The programmable programmer: November 2007

20071129

A context manager for temporary memoization.

This is very much a fragile hack at the moment. It's an interesting idea I think. I was disappointed when I initially found that the with_statement syntax does not restore the value of the `as var` upon completion.

This made doing something along the lines of


   with temporarily_memoized( func ) :
     for datum in data :
       func( datum )

unattainable.

Well, just a lot hackier actually.

Thus temporarily_memoized( ... ) was born :


#!/usr/bin/python

# a context manager for temporarily turning any function into
# a memoized version of itself.

from __future__ import with_statement
import contextlib , sys , types

def memoize ( func ) :
     """ In haskell mutability must be handled explicitly.
     Only fair that Python do the same to transparent functionality
     """
     remembered = {}
     def memoized ( *args ) :
          """ memoized version of function """
          if args in remembered :
               return remembered[ args ]
          else :
               new = func( *args )
               remembered[ args ] = new
               return new
     return memoized
    
@contextlib.contextmanager
def temporarily_memoized ( func ) :
     """ memoize the given function for the duration of this block
     save anything in the local variables that gets in the way of
     using this so that it can be restored afterward , the memoized
     version is found in the locals.  use on actual functions only.
     no members. """

     # this is being called, there has to be a frame above it
     frame = sys._getframe().f_back.f_back
     
     if func.func_name in frame.f_locals :
          f = frame.f_locals[ func.func_name ]
          frame.f_locals[ func.func_name ] = memoize( func )
          try :
               # this hack replaces whatever in the local scope
               # has the name of the variable.  if you try to use
               # the 'as whatever' portion of the syntax , you
               # are doing it wrong
               yield None 
          finally :
               frame.f_locals[ f.func_name ] = f
     else :
          frame.f_locals[ func.func_name ] = memoize( func )
          try :
               yield None
          finally :
               del frame.f_locals[ func.func_name ]

def fib(n):
     """ biggus fibbus """
     if n == 0 or n == 1:
          return n
     else:
          return fib(n-1) + fib(n-2)

if __name__ == '__main__' :
     print fib.__doc__
     with temporarily_memoized( fib ) :
          print fib.__doc__
          for i in xrange( 36 ) :
               print "n=%d => %d" % (i, fib(i))
          print fib.__doc__
     print fib.__doc__

I've played around with replacing the func_code and related variables in order to create a true proxy, but the requirement that the func_code and func_closure agree exactly on the number of local variables and that they refuse to set independently or be tricked into simultaneous setting by calling types.FunctionType.__init__( target , proxy-code , ... ) has thwarted my attempts at this. I considered creating a variety of proxy functions each requiring a different number of free variables and then selecting the appropriate one, which would probably work, but it seems too much the wrong way to do things.

20071128

Don's benchmark.

It appears the mob has spoken and that I am a wrong headed twit.
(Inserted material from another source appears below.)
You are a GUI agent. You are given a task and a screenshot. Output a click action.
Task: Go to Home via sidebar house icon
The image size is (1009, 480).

My apologies to Don on the misunderstanding. When I first saw the numbers I assumed that the speed had to be due to memoization. It's not.
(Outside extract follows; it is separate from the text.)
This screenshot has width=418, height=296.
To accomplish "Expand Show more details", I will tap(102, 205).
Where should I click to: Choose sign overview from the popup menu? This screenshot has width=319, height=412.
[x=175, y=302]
I saw a link earlier to a post by Don Stewart in that he asserts that Haskell is 40 times faster than python for a given algorithm.

He then goes on to point out how easy it is to drop hints to the code to parallelize the code.

While I won't go into any threading issues, the core point that it takes python almost thirty seconds to generate each Fibonacci number up to 36 is misplaced.

Haskell is a language built around the idea of functions that can be assumed to be functionally transparent. If you give them the same set of arguments they'll give the same answer.

The upside to this is that the compiler writers can automatically memoize every function if they want to unless its been explicitly marked as being otherwise.

Python, being based upon the idea of dynamic objects rather than that of transparent functions has no need for such optimizing. The developers time is better spent ensuring rapid dictionary insertion and deletion over transparent function memoization.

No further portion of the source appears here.